= Sentinel surveillance =

Voluntary network to monitor disease

Sentinel surveillance is monitoring of rate of occurrence of specific diseases and conditions through a voluntary network of doctors, laboratories and public health departments with a view to assess the stability or change in health levels of a population. It also describes the study of disease rates in a specific cohort such as a geographic area or subgroup to estimate trends in a larger population. In zoonotic diseases, sentinel surveillance may be in a host species.

== Purpose ==
A sentinel surveillance system is used to obtain data about a particular disease that cannot be obtained through a passive system such as summarizing standard public health reports. Data collected in a well-designed sentinel system can be used to signal trends, identify outbreaks and monitor disease burden, providing a rapid, economical alternative to other surveillance methods.

== Method ==
Sentinel systems involve a network of reporting sites, typically doctors, laboratories and public health departments. Surveillance sites must offer:
- commitment to resource the program
- a high probability of observing the target disease,
- a laboratory capable of systematically testing subjects for the disease,
- experienced, qualified staff.
- relatively large population with easy site access

== Passive surveillance ==
Passive surveillance systems receive data from "all" (or as many as possible) health workers/facilities and is the most common method of tracking communicable diseases. Passive surveillance does not require health authorities to stimulate reporting by reminding health care workers. Workers may receive the surveillance training in how to complete surveillance forms. Passive surveillance is often incomplete because of the limited reporting incentives.

== Systems ==
Sentinel systems collect data on Haemophilus influenzae type b, meningococcus and pneumococcus.

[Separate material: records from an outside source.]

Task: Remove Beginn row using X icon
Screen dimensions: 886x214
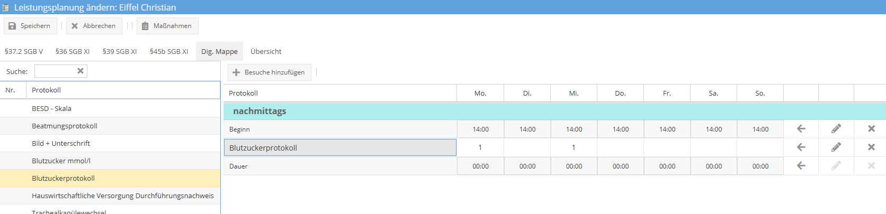Action: (871, 129)
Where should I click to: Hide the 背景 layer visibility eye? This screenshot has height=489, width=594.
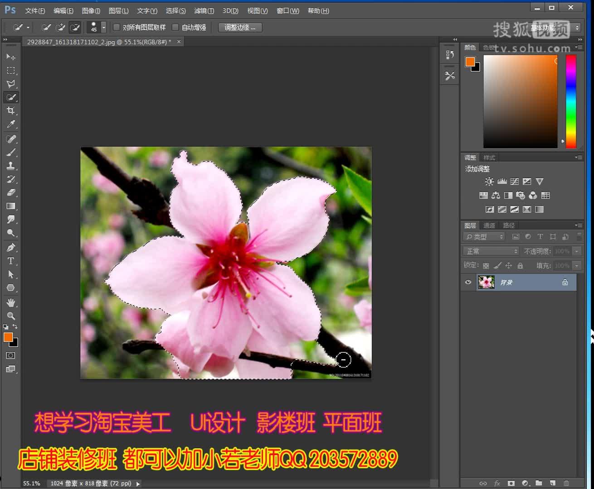click(468, 282)
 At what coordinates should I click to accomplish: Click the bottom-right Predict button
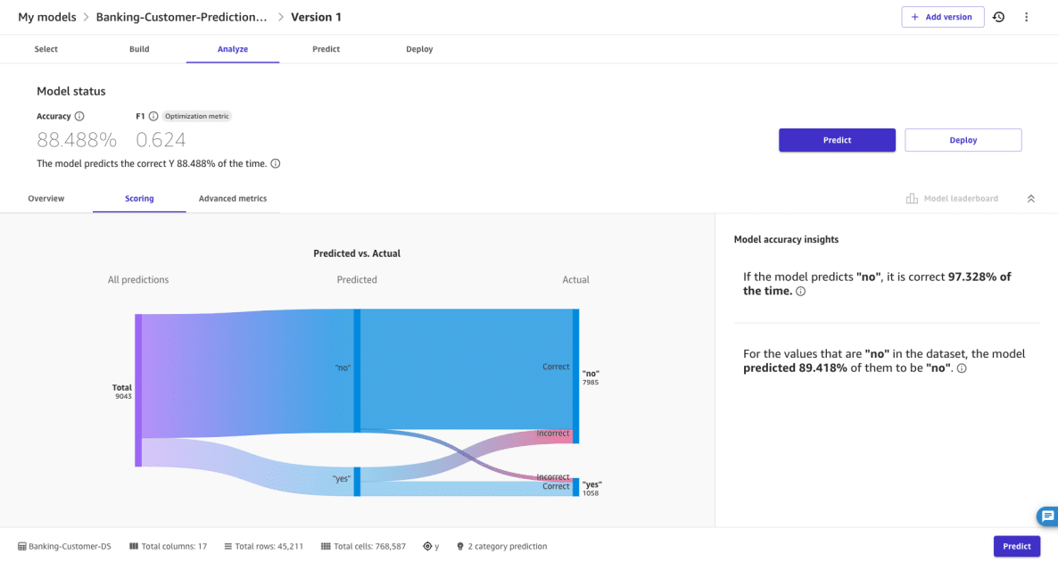point(1016,547)
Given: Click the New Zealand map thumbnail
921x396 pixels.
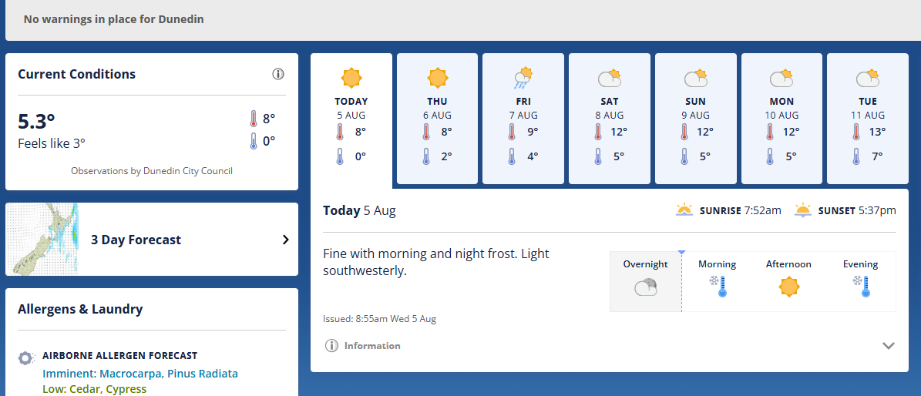Looking at the screenshot, I should 42,239.
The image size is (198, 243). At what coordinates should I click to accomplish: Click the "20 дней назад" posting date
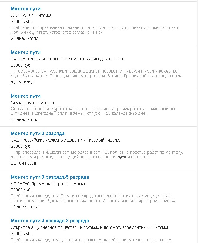pos(24,38)
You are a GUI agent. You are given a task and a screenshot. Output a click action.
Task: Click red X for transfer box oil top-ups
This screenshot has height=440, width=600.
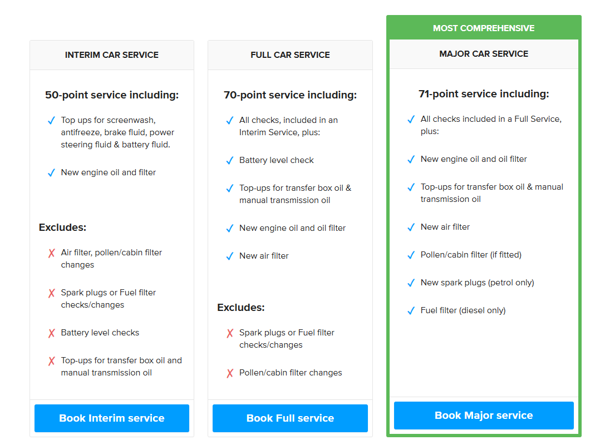[x=51, y=361]
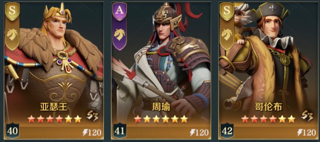Tap the cavalry horse icon on 亚瑟王 card
The height and width of the screenshot is (142, 320).
(x=12, y=34)
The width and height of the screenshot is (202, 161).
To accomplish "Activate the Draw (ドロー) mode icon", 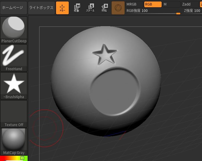I will (x=62, y=8).
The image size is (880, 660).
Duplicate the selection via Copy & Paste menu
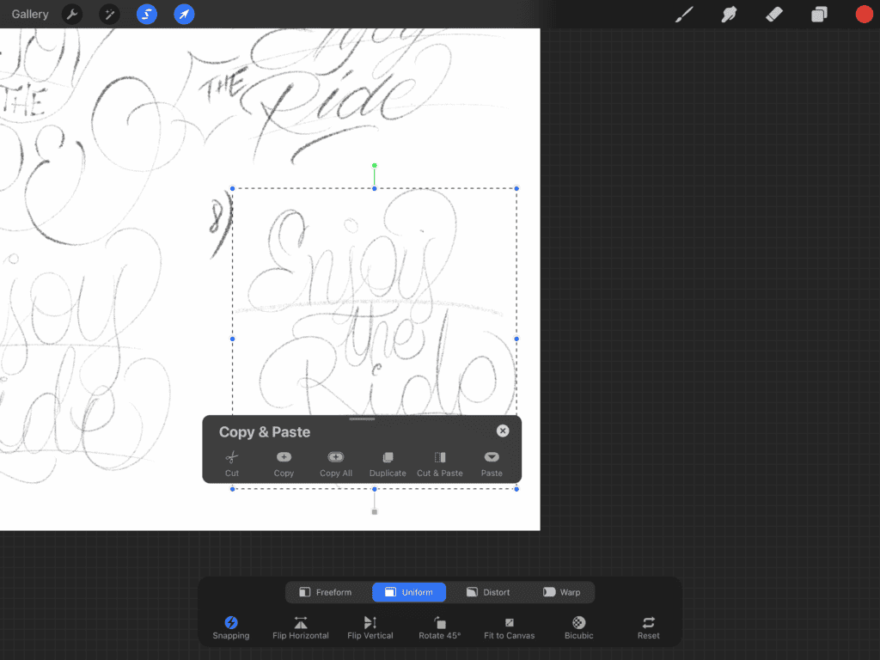coord(388,462)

Because sentinel surveillance is conducted only at selected locations, it is not as appropriate for use on rare diseases or outbreaks distant from sentinel sites.

=== COVID-19 ===
The state of Hawaii conducts a sentinel surveillance program for COVID-19. From March 1-April 11, 2020, Hawaii's system detected 23 cases of COVID-19 among 1,084 specimens tested (2.1%). Samples were selected to match the state's geographic and age distribution. In Santa Clara, California, researchers analyzed sentinel surveillance data from March 5–14, 2020. From this sample, 19 out of 226 participants (8%) had COVID-19.